花大姑说到此,将手中两把折刀一举一分,一前一后朝着彭宇文摆开了准备进攻的架式。彭宇文哈哈一笑说:“只要是刀就可以杀人,你是双刀,我也是双刀,今天我就杀了你,替我二叔报仇。”他口中仇字一落,挥动手中双刀就向花大姑扑了过来。花大姑不慌不忙地挥刀迎上他,两个人四把刀顿时就在天坛坪中互相狂砍,猛劈起来。

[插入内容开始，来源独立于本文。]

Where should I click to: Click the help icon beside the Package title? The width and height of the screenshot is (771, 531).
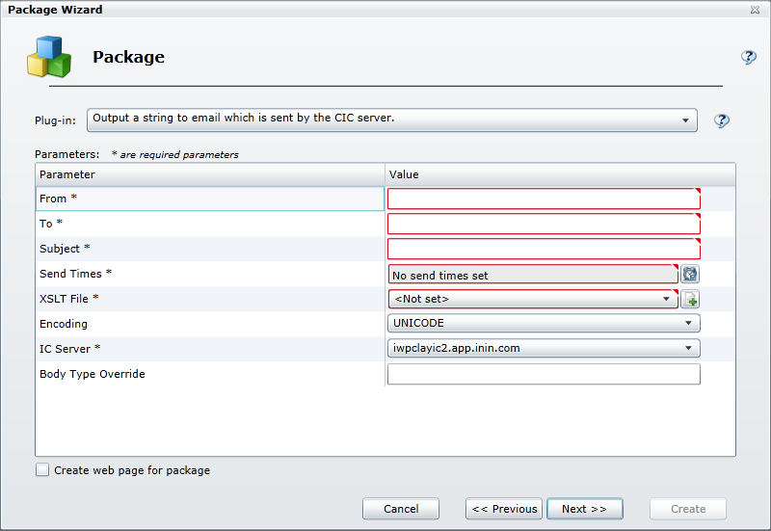748,58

月光下只见他俩手中的刀越挥越快,一会儿就不见了人影,只见了刀光。一阵阵铁器相碰相撞的“叮咚,叮咚……”之声不绝入耳地在旷野中响起,间或中挟有他俩的娇喝与狂吼之声。近半个小时过去了只听一声女人的娇喝响起:“你躺下!”跟着就听一个男人张嘴叫了一声:“娘!”随后又听叮咚一声响,宇文手中的短刀掉在了地上。宇文左手鲜血直流地跳出了刀圈,一边向天坛连连后退,一边右手挥刀乱挡花大姑攻向自己的两把折刀。
花大姑一边猫戏老鼠般地挥刀朝彭宇文砍,一边张嘴骂道:“彭宇文你们彭家作恶太多,一个个罪不可恕,气数将尽,这次非将你们彭家摧毁不可。”彭宇文一边向后退,一边挥刀拦挡着她的刀回道:“就凭你这个女人也想摧毁我们彭家,真是痴心妄想,我们彭家在凉山也有几百年的根基了。”他口中的了字刚落,花大姑右手一折刀砍在了他的左肩膀上,痛得本来就受了伤的彭宇文张嘴大叫了一声:“娘!”左胳膊就垂下了。

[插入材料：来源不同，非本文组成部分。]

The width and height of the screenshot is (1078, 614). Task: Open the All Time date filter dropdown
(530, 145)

花大姑依然一边对他挥刀直砍,一边娇喝:“如果老娘要杀你,早就可以杀了你,老娘之所以不杀你,就是要折磨你,让你也感受一下即将死亡的恐惧,害怕。你彭宇文曾经让多少无辜的客商临死时害怕,恐惧过,你害得多少人家破人亡,妻离子……”她的话还没有完,还刚说到子字,令她意想不到的事情发生了。彭宇文潜伏在左右两边,两棵树的两伙计向她射箭了,两支箭呼啸着从左右两边分别射向她。毫无准备正在骂得开心的花大姑右臂与左腋下同时中箭了。

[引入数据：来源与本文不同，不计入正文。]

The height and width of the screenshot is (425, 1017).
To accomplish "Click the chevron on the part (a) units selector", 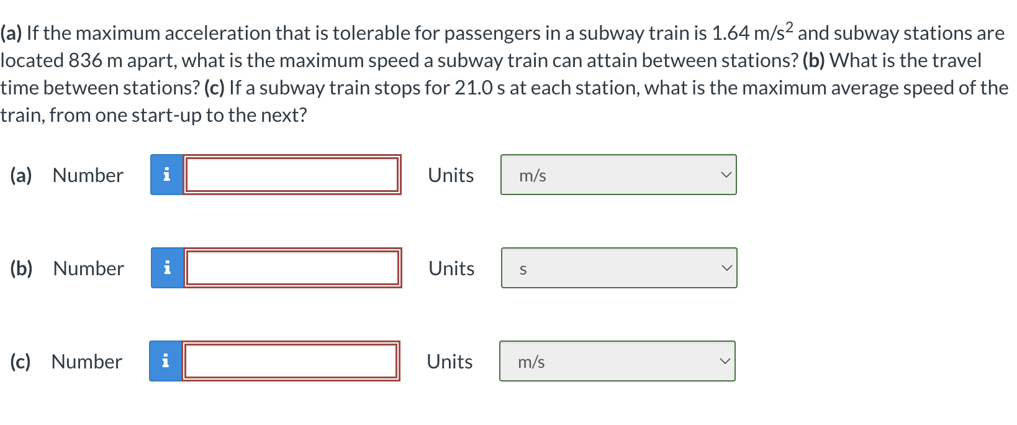I will coord(726,175).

左手举起刀正在砍的花大姑,腋下与右臂同时突然一中箭,痛得她张嘴一声大叫:“啊!”两臂同时一麻,手中双刀“叮咚,叮咚”两声就掉在了石板上。她的身体跟着一个例斜,踉跄当时就差点摔倒。被她逼得正慌的彭宇文一见自己潜伏的两个人得手了,狠狠一刀砍向花大姑的左脚。正在踉跄的花大姑躲避不及,左脚当时就被他一刀齐膝砍断,“啪”地一声倒在地上,惊恐地望着彭宇文破口大骂:“彭宇文畜生,你竟然不顾江湖单打独斗的规矩派人暗算我,你还算江湖中人吗?简直就人渣连畜生也不如。”
她口中人字一落,彭宇文一边向两边树上挥手,一边哈哈狂笑道:“你们两个下来,这婆娘以前是暗娼,身上有不少手饰值钱,你们俩杀了她,她身上的手饰就赏给你们俩。什么江湖单打独斗的规矩,那都是哄傻子的鬼话。臭婆娘,老子只知道成王败寇,现在躺在石板上等死的是你花大姑,你马上就会去死,你已经见不到明天早上的太阳。而我却依然站在这里,我明天一大早就会告诉别人你技不如我,已被我按江湖的规矩单打独斗给劈了。一切都由我说了算,别人眼中只看到我,只听到我说话,他们不会来看你,更不会可怜你。我们一走,野狼闻到了血腥味,就会来摋咬你,吃掉你,你很快就会被人忘记的,没人会记得你。”话说到此的彭宇文又仰头哈哈狂笑着,连连向着花大姑伸手,示意让两个已到他身边的伙计杀了花大姑,取下她身上的手饰。